Advanced lung cancer patients who took Merck & Co Inc’s Keytruda immuno-oncology medicine in a large trial and were previously untreated went longer without their disease worsening and showed a survival advantage over those given standard chemotherapy, the drugmaker said on Thursday.
An independent data monitoring board recommended that the late-stage trial be stopped due to the favorable results, Merck said, thereby allowing patients who were taking chemotherapy to switch over to the company’s treatment.
Keytruda, which takes the brakes off the immune system by blocking a protein called PD-1, is already approved for patients who have undergone previous chemotherapy for advanced non-small lung cancer.
Patients enrolled in the trial had tumors with high levels of PD-L1, a related protein whose presence may help identify which patients are most likely to respond to Keytruda and similar drugs called checkpoint inhibitors.
Merck hopes the new data will allow its injectable drug, which has a list price of about $150,000 a year, to be used earlier as a treatment for the most common form of lung cancer.
Bristol-Myers Squibb Co’s approved rival Opdivo is also being tested as a so-called first line treatment for NSCLC, with data expected later this year.
Opdivo’s studies have enrolled patients regardless of their PD-L1 levels, helping assure its wider use and greater sales than Keytruda.

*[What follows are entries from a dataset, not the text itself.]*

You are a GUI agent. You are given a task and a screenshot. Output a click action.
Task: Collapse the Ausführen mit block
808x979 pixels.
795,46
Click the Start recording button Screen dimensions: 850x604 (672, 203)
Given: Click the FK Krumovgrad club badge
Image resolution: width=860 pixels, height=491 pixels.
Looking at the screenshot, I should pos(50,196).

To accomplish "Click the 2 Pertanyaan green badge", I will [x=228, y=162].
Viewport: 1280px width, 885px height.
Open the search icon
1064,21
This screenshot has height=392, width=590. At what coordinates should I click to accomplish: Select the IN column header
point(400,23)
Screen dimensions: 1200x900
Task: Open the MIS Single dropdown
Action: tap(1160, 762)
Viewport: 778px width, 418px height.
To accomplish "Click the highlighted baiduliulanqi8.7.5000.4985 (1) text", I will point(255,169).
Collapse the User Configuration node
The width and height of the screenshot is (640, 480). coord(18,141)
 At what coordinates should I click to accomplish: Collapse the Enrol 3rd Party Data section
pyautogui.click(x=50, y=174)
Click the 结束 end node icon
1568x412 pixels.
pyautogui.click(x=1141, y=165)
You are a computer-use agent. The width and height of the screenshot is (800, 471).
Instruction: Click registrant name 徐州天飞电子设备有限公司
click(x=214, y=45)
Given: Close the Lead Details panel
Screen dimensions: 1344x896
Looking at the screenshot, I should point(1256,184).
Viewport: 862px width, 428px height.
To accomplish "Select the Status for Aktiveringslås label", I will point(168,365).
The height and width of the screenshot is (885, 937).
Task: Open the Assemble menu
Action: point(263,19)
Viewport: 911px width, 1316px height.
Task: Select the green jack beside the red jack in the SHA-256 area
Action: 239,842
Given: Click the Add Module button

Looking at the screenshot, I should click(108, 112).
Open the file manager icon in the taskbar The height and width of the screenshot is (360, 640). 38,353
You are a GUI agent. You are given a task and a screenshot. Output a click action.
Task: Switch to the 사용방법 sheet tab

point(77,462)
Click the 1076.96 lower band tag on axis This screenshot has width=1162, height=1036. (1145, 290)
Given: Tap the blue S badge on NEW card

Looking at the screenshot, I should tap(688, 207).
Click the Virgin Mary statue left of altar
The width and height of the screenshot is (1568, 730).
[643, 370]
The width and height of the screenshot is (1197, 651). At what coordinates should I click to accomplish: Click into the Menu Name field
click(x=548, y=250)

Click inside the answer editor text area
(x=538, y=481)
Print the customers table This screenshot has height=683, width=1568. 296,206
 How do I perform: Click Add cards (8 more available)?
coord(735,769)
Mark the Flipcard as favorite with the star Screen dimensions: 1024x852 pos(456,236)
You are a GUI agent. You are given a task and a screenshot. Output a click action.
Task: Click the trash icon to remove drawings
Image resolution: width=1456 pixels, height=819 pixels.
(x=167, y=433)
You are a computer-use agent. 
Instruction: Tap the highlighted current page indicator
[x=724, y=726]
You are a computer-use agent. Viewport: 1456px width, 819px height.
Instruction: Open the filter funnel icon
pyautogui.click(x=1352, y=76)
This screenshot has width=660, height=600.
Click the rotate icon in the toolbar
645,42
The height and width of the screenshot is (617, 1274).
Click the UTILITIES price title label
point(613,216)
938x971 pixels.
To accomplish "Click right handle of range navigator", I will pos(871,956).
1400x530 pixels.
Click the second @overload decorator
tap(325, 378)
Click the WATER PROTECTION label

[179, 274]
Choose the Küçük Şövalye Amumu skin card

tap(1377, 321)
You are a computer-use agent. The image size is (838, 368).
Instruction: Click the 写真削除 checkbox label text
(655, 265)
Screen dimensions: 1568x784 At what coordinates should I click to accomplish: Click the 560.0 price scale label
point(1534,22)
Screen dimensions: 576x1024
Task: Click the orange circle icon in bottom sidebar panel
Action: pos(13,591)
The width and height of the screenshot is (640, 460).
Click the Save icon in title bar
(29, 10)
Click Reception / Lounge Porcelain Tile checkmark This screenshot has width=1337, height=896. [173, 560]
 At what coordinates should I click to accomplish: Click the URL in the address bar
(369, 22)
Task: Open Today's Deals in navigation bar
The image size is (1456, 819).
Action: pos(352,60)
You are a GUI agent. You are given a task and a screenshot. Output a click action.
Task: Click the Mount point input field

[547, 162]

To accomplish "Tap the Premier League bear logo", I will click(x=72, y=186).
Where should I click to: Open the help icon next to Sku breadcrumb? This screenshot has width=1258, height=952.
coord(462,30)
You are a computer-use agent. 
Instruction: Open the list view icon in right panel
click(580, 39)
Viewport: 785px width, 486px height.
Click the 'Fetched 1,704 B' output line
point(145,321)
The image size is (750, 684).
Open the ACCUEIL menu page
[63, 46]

John Boris, an analyst with Suntrust Robinson Humphrey, on Thursday forecast that Keytruda will generate annual sales of $7 billion by 2021. But he predicted Keytruda will have only 25 to 30 percent of the first-line NSCLC market, while Opdivo commands a 65 to 70 percent market share.
Shares of Merck rose 2.1 percent in afternoon trading on the New York Stock Exchange, amid slight gains for the ARCA Pharmaceutical Index of large drugmakers.